• **THE RECORDS**
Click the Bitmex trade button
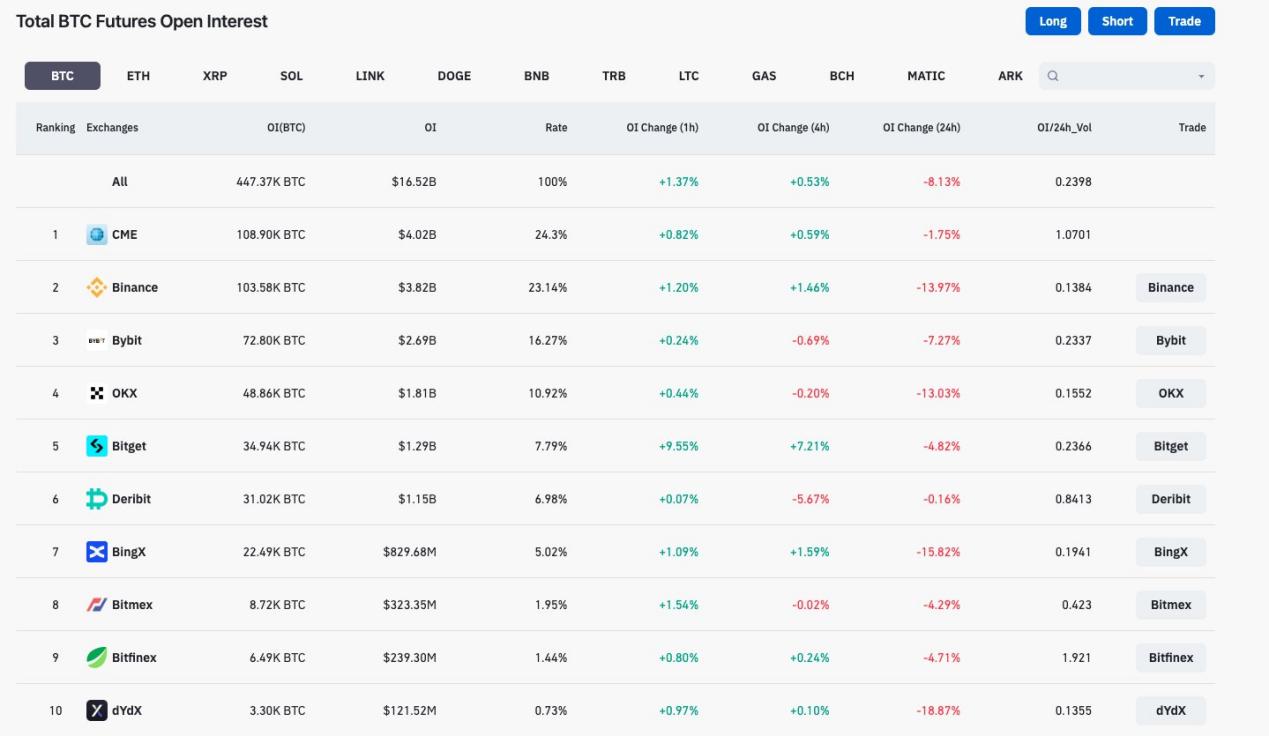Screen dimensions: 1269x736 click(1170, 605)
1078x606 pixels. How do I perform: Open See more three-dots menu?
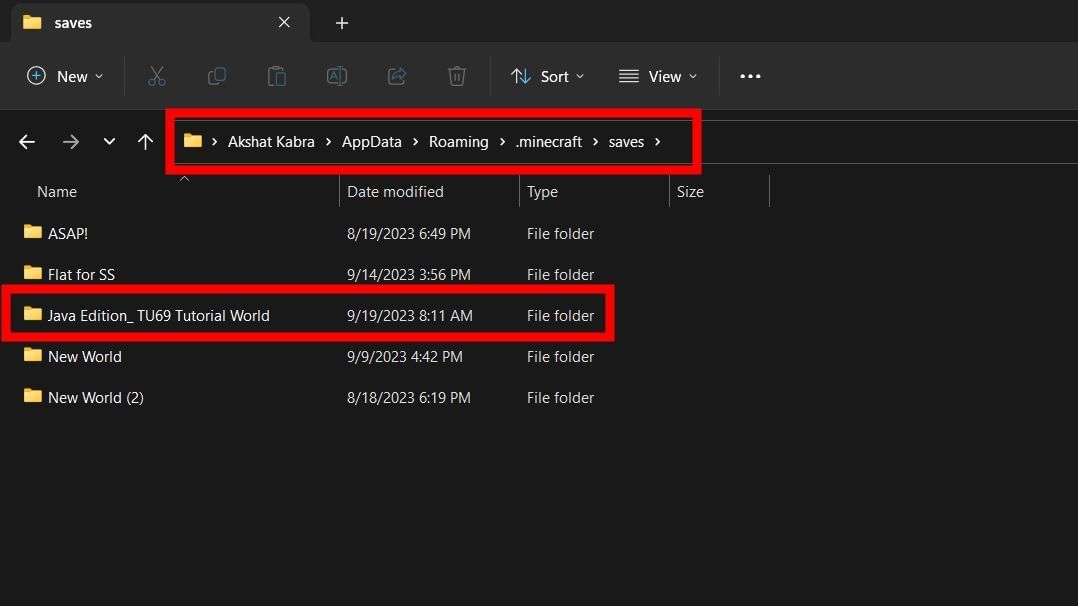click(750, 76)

* * *

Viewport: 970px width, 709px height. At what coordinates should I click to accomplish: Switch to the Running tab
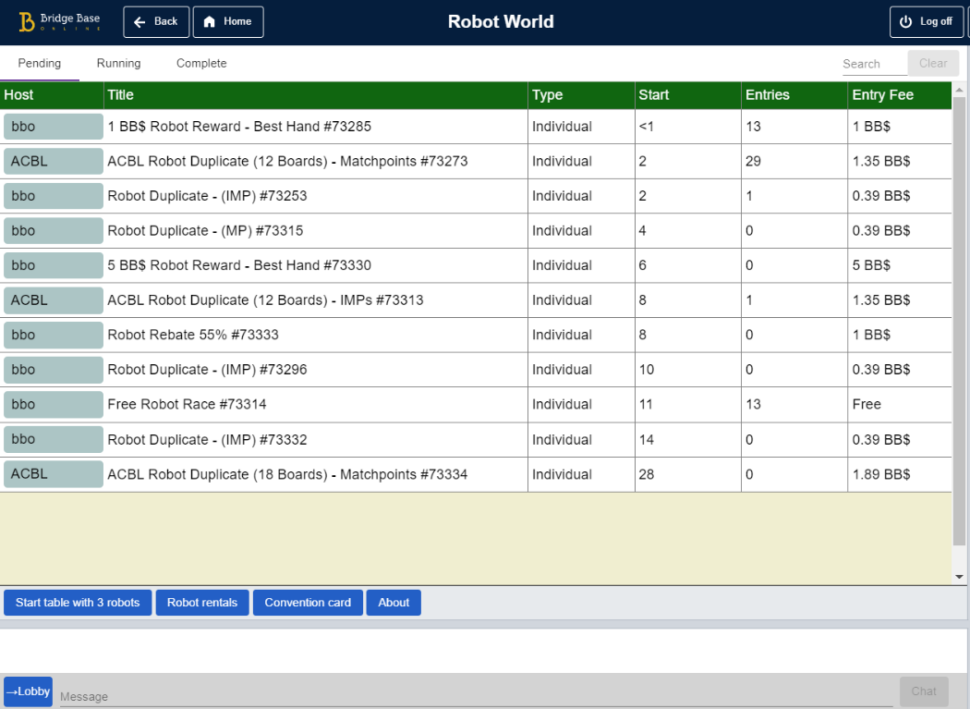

• **EXERCISE DESCRIPTION**
Rewrite the material as a Markdown table with columns "n" and "Line", one row per line, starting with the line containing "1078x606 pixels. How" and going on through the line containing "click(750, 76)", blank lines left out. Leave the pictures out.

• **EXERCISE RESULT**
| n | Line |
|---|---|
| 1 | 1078x606 pixels. How do I perform: Open See more three-dots menu? |
| 2 | click(750, 76) |